Membros da bancada evangélica se sentem “contemplados” com a escolha do colombiano Ricardo Vélez Rodriguez, de linha conservadora, para ministro da Educação no governo Bolsonaro. “Excelente nome. Não é uma pessoa próxima de mim, vi ele algumas vezes aqui no Rio. Não é da minha rede de amizades. Nós não queremos esquerdistas lá, só isso”, afirmou o deputado Sóstenes Cavalcante (DEM-RJ).
Takayama (PSC-PR), líder da frente evangélica, disse que a escolha de Ricardo Vélez é “mais uma prova de que a frente não interfere nas escolhas do presidente”. “Já disse e repito: Nosso apoio ao Bolsonaro é por vinculação de princípios. Pode ter certeza de que é um excelente nome, ligado à Educação. De 1 a 100, dou 100 a Bolsonaro pela escolha do nome. Não o conheço pessoalmente, mas seu currículo é notável na área do ensino”, disse.
O deputado Marco Feliciano (PODE-SP) também afirmou que confia na escolha do presidente eleito e acredita que seja um bom nome, apesar de não conhecer Vélez e suas ideias.
Insatisfação
Em um primeiro momento, o nome de Mozart Neves, diretor do Instituto Ayrton Senna, circulava na imprensa nesta quarta-feira e foi duramente criticado por evangélicos. A insatisfação foi exteriorizada por Sóstenes e outros deputados à equipe de transição.

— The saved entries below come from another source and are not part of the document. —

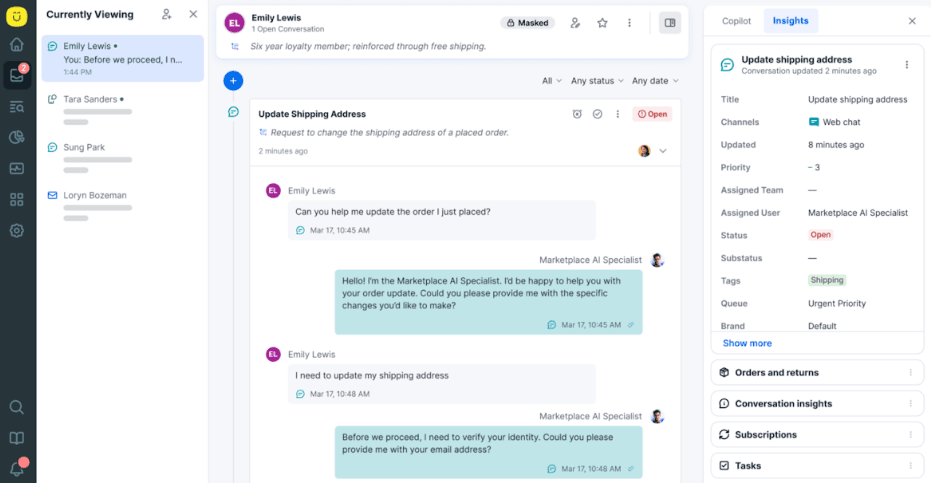This screenshot has width=931, height=483.
Task: Click the Shipping tag label
Action: (x=826, y=280)
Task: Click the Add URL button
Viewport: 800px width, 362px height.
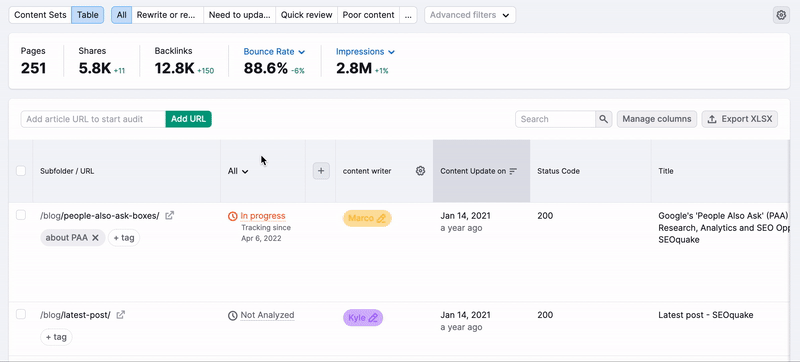Action: point(188,119)
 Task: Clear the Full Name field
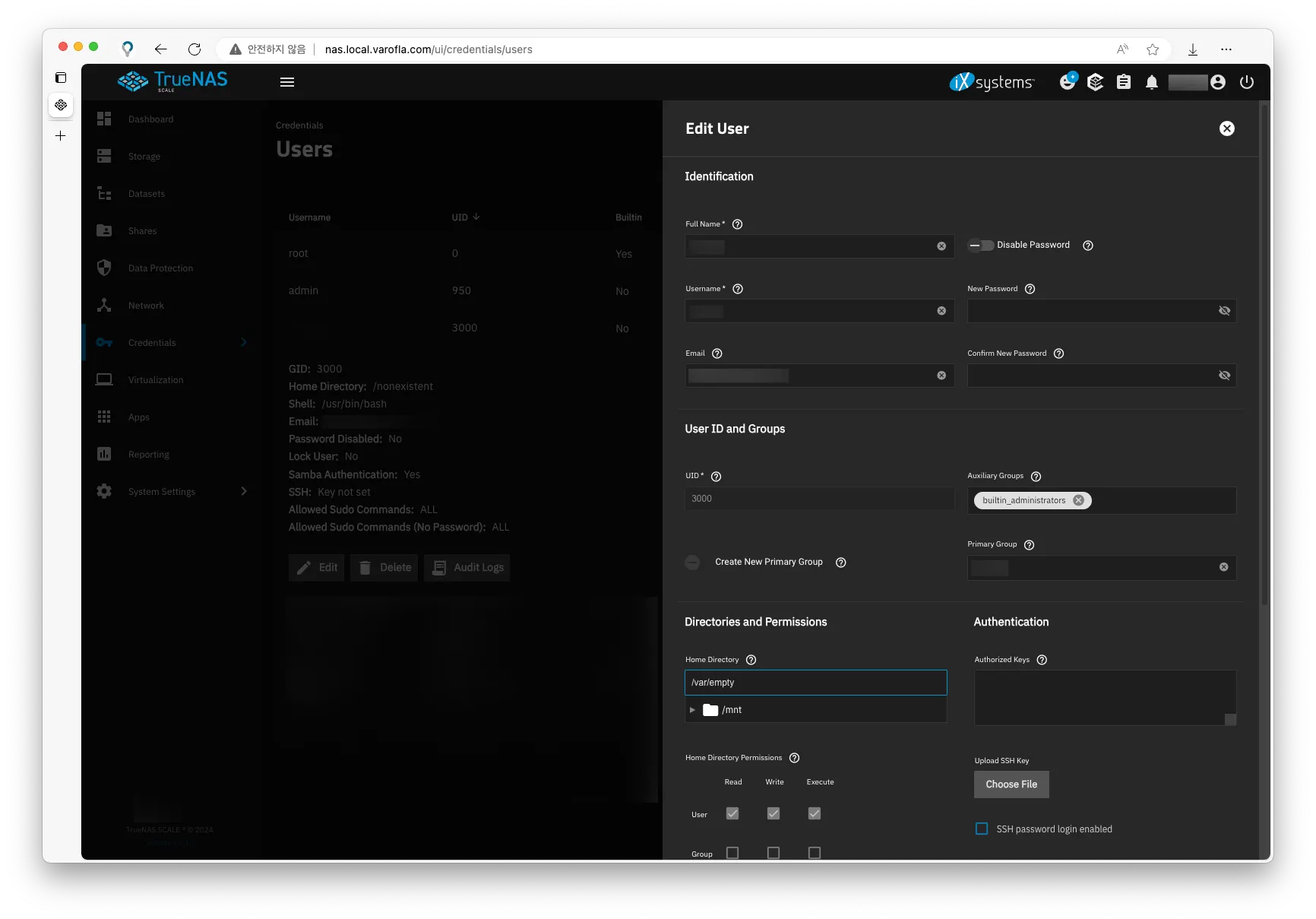[941, 246]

Neves não mostrou ter compromisso com o movimento Escola sem Partido, que prega o fim de uma suposta doutrinação ideológica esquerdista nas escolas e universidades.

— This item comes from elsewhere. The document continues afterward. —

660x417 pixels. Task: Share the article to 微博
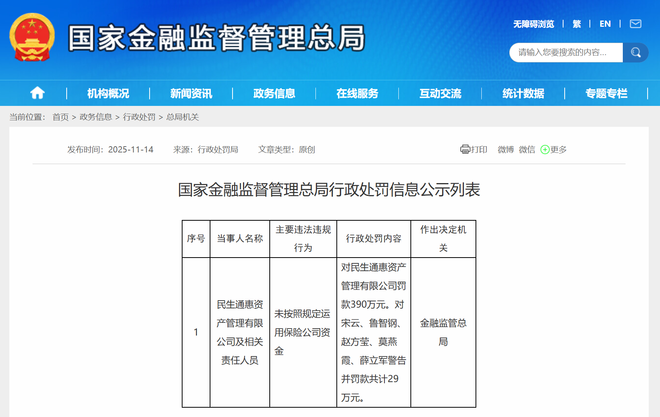click(505, 149)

A demanda dos evangélicos é, principalmente, que não fosse escolhido nenhum nome de esquerda. Bolsonaro decidiu não seguir com a primeira opção dos religiosos, Guilherme Schelb, procurador regional da República que tinha o aval de Silas Malafaia. Optou por uma indicação feita pelo filósofo de direita Olavo de Carvalho.
Em sua conta do Facebook, em 15 de outubro, Olavo de Carvalho disse: “Quem tem de ser ministro da Educação não sou eu: é o Ricardo Vélez Rodriguez.” Olavo publicou recentemente um vídeo criticando o movimento Escola sem Partido. Disse que seus defensores “não entendem nada de combate cultural”, e que uma lei para proibir doutrinação é a ilusão de uma “solução mágica” para combater ideias esquerdistas.
Valores
Ricardo Vélez Rodriguez divulgou carta nesta sexta-feira em que diz que fará uma gestão focada em valores tradicionais e preservação da família. “Pretendo colocar a gestão da Educação e a elaboração de normas no contexto da preservação de valores caros à sociedade brasileira, que, na sua essência, é conservadora e avessa a experiências que pretendem passar por cima de valores tradicionais ligados à preservação da família e da moral humanista.”

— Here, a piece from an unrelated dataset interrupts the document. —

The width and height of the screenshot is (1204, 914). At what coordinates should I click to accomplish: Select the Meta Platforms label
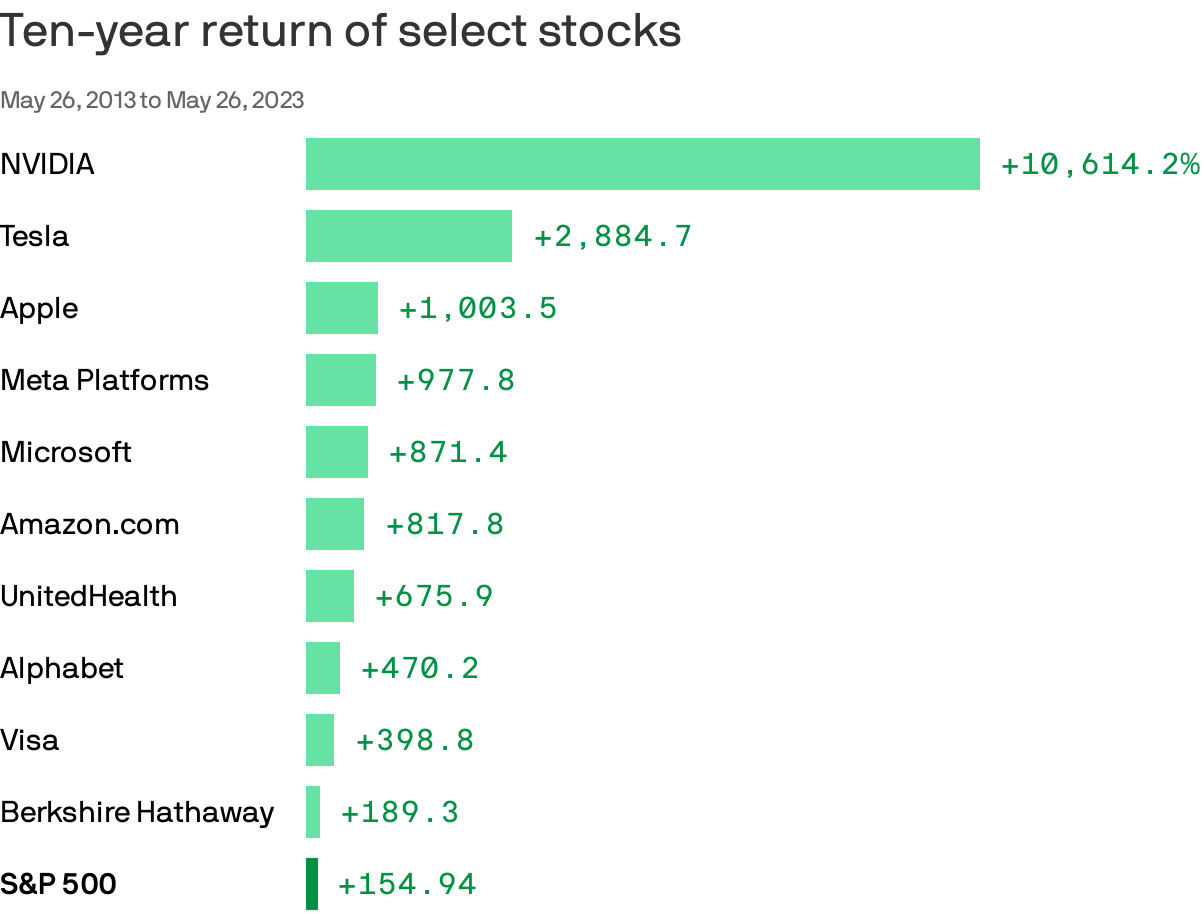click(x=105, y=380)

Segundo ele, a solução para que a educação brasileira tenha “destaque no contexto internacional” é uma política educacional que “olhe para as pessoas”. Por isso, Rodriguez defende dar mais força aos municípios, “onde elas residem”.
Ele não deixa claro que tipo de medida seria necessária para melhorar a qualidade da educação e nem qual aproximação seria feita da União com as cidades. Atualmente, os municípios são responsáveis pela educação infantil e fundamental. As escolas de ensino médio ficam com os Estados. O Ministério da Educação tem um papel de fazer políticas e dar apoio a Estados e municípios, além de cuidar do ensino superior.